§ **AIM OF THE EXERCISE**: Pull out each line of the material below that contains the string "right", and copy those lines in full.

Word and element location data
## Begin
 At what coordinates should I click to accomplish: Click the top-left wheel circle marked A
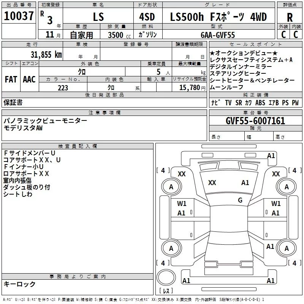point(171,187)
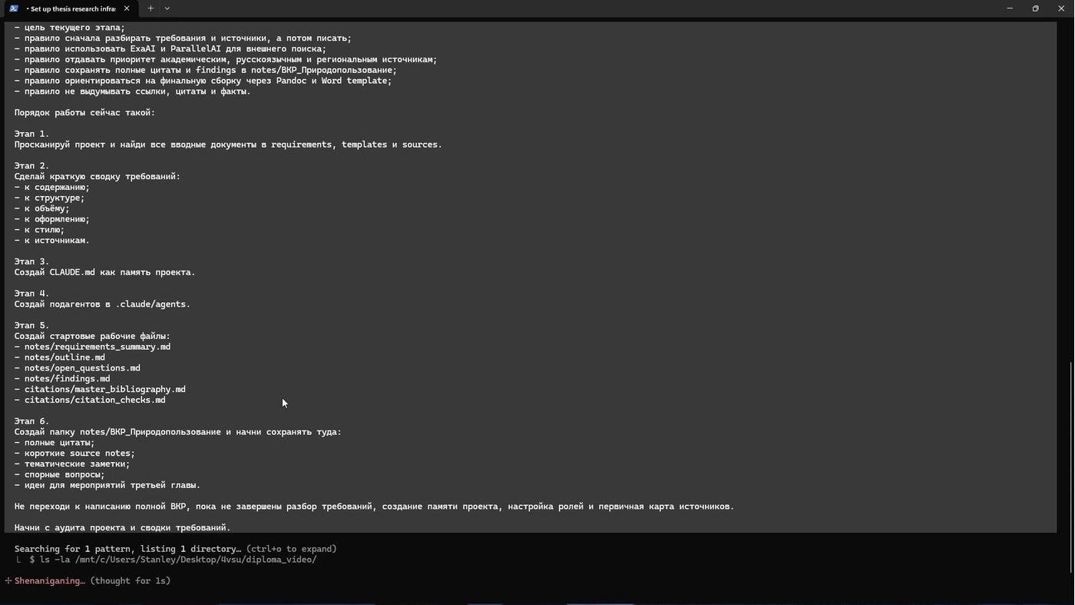Click the 'Shenaniganing…' status indicator
Image resolution: width=1075 pixels, height=605 pixels.
50,581
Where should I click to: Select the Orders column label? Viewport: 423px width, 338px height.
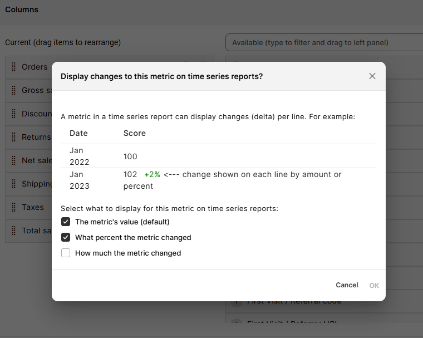coord(35,67)
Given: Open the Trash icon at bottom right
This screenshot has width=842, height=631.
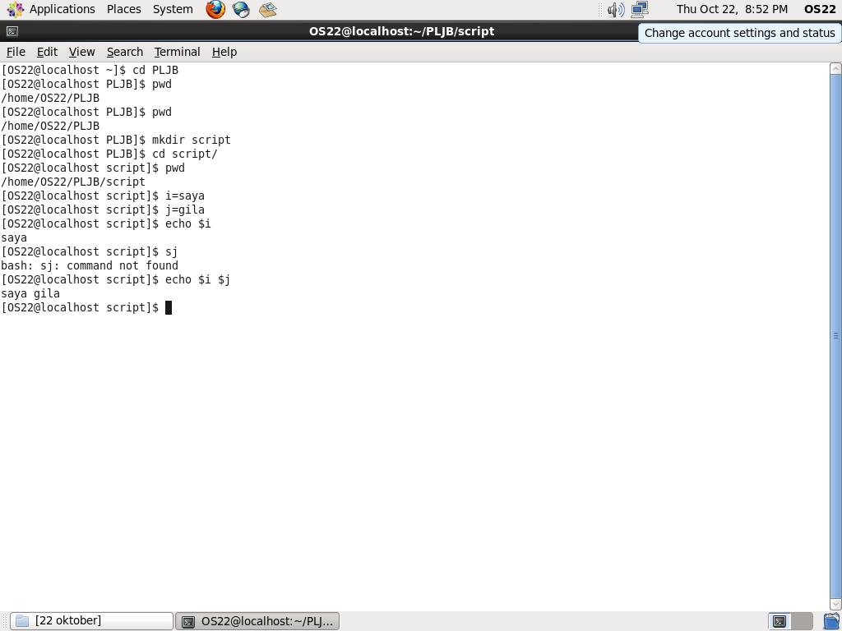Looking at the screenshot, I should tap(830, 621).
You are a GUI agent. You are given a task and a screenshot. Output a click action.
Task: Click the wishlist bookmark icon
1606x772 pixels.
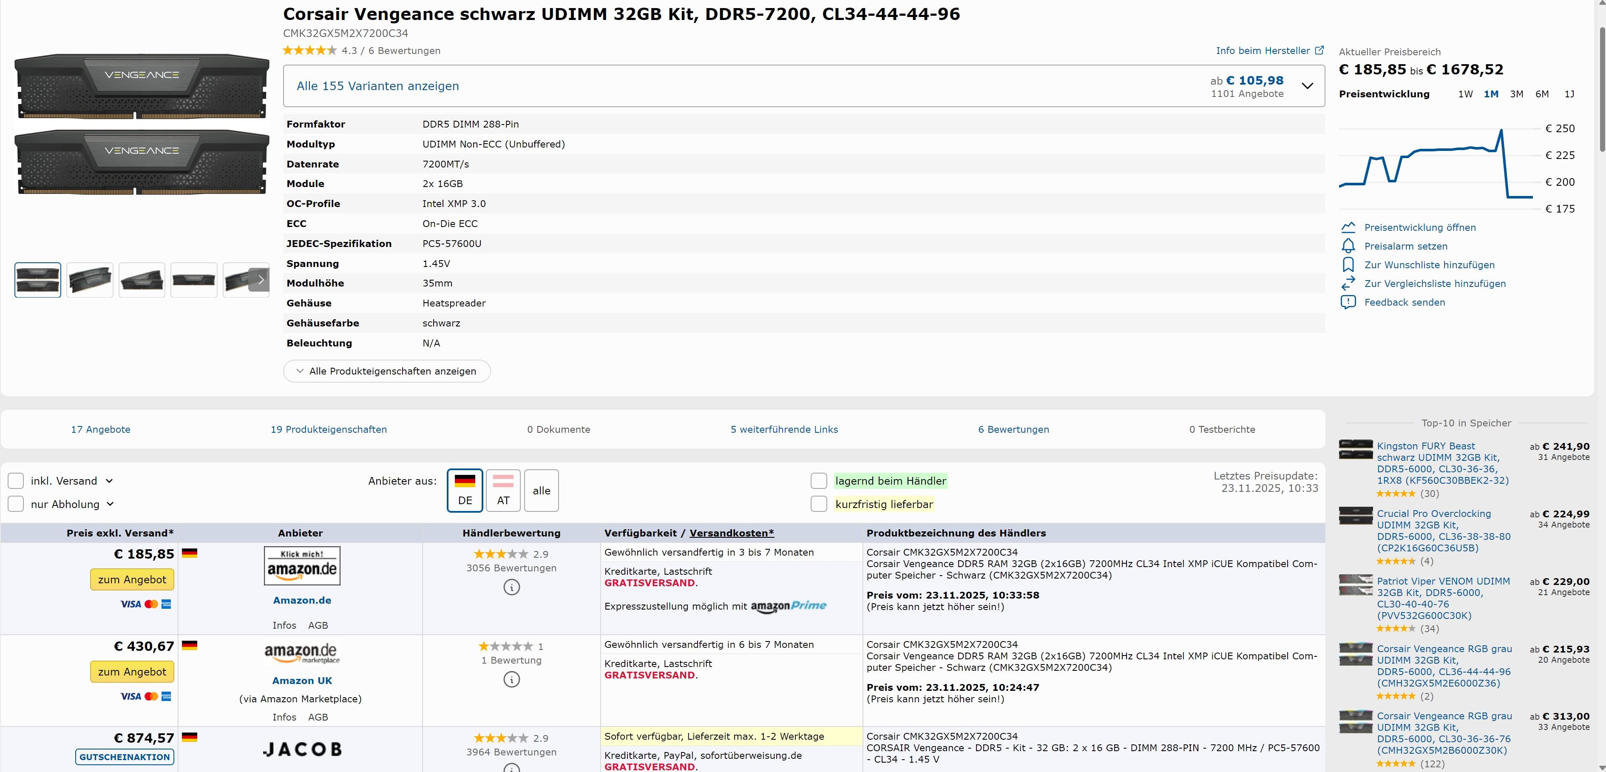click(x=1348, y=264)
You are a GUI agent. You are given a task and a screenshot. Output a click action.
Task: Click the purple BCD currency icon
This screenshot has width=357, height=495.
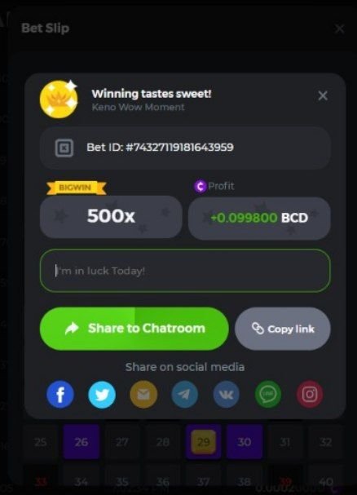[201, 186]
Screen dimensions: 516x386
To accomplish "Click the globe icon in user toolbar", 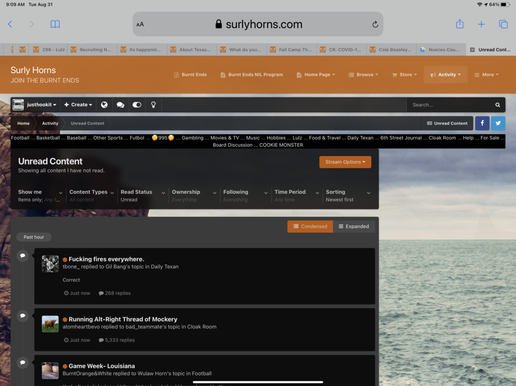I will 104,105.
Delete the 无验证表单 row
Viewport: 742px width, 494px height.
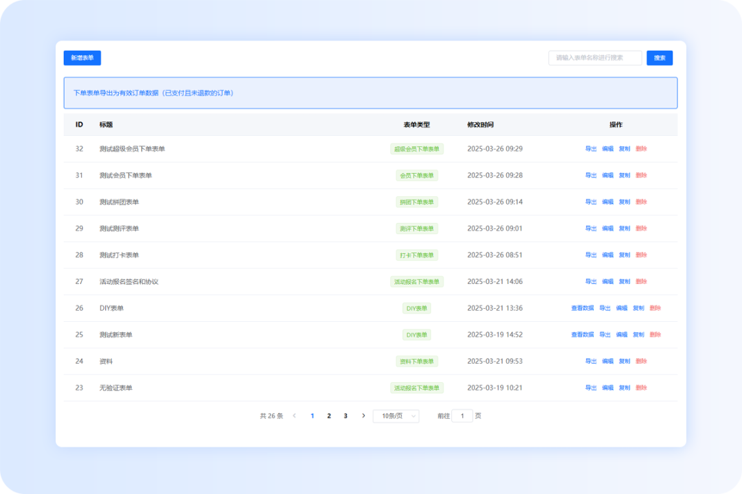click(x=641, y=388)
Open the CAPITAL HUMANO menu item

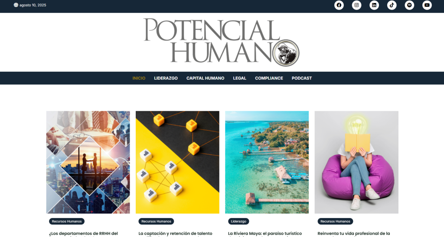click(205, 78)
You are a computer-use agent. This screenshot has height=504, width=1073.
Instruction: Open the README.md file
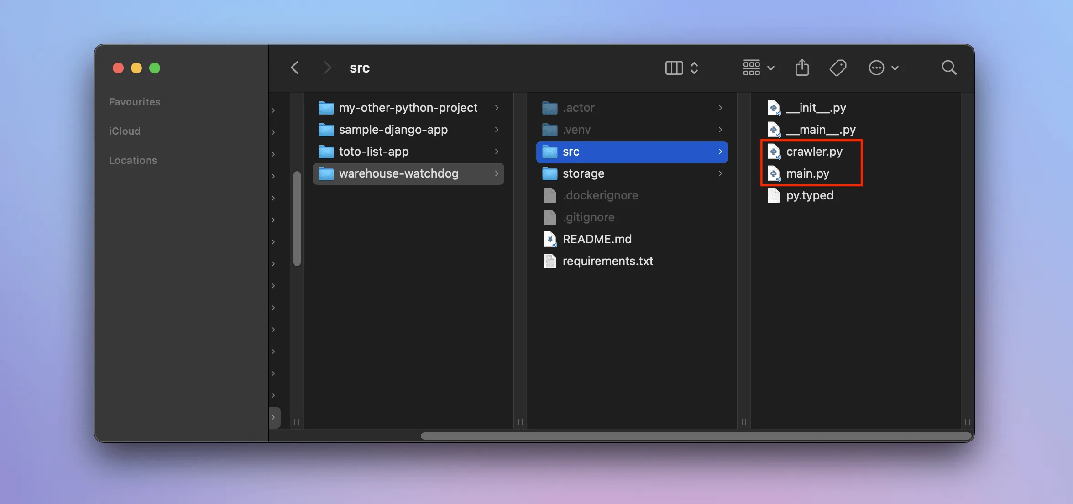point(597,239)
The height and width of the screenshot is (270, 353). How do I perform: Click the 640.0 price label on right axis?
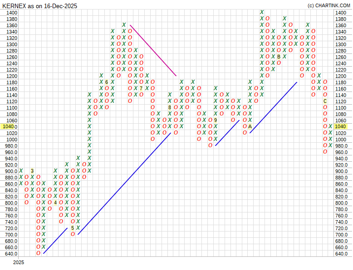click(341, 254)
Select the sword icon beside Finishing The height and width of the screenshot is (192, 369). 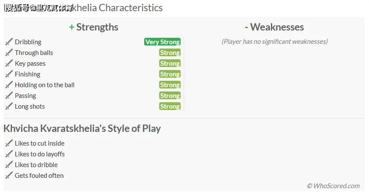click(x=9, y=74)
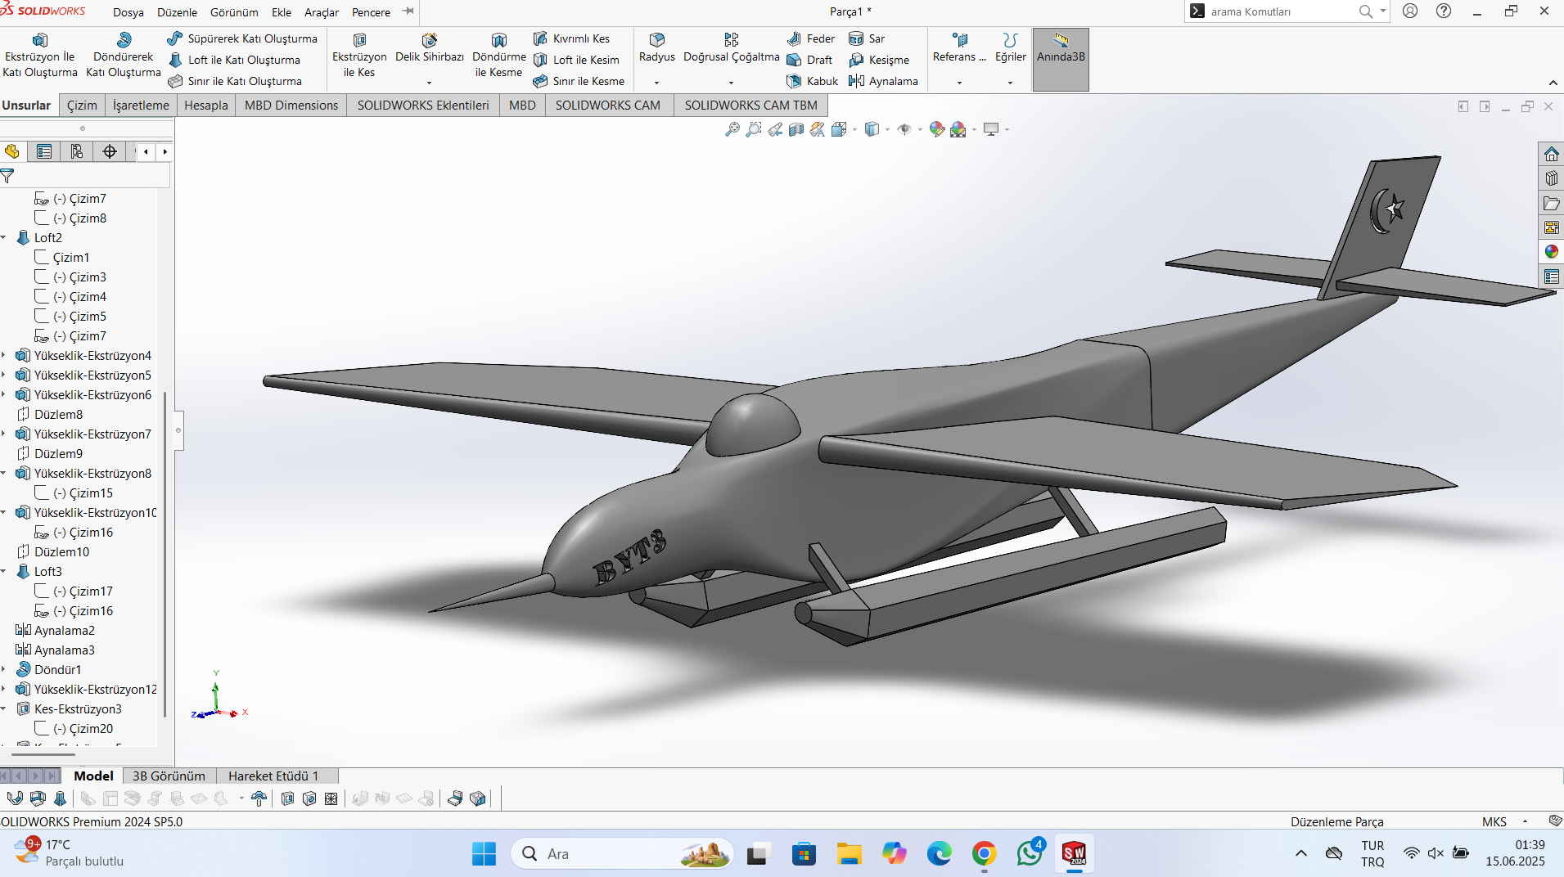Open the Doğrusal Çoğaltma dropdown arrow
Screen dimensions: 1564x877
(x=731, y=83)
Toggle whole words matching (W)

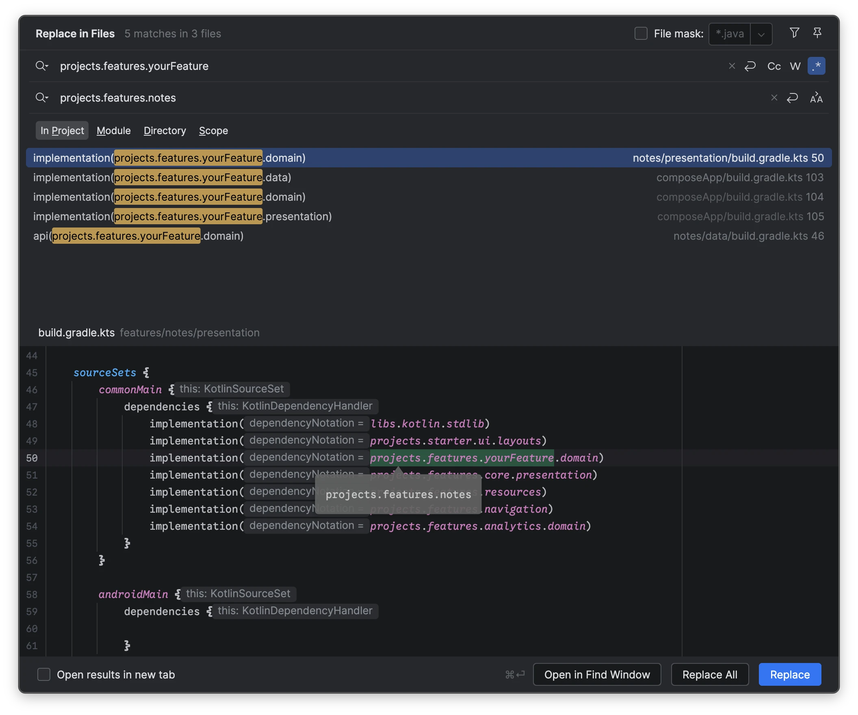(795, 66)
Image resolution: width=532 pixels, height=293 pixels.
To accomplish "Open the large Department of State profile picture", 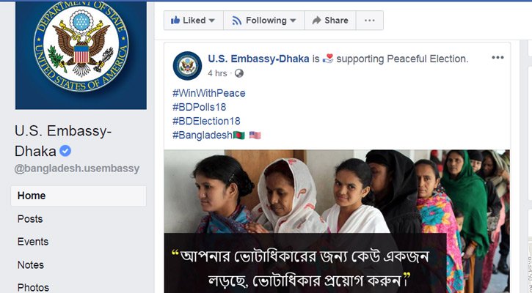I will coord(81,54).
## End
§ **EXPECTED OUTPUT**:
Given: Open the Trash icon at bottom right
The height and width of the screenshot is (270, 353). How do I perform: Click the 640.0 price label on right axis?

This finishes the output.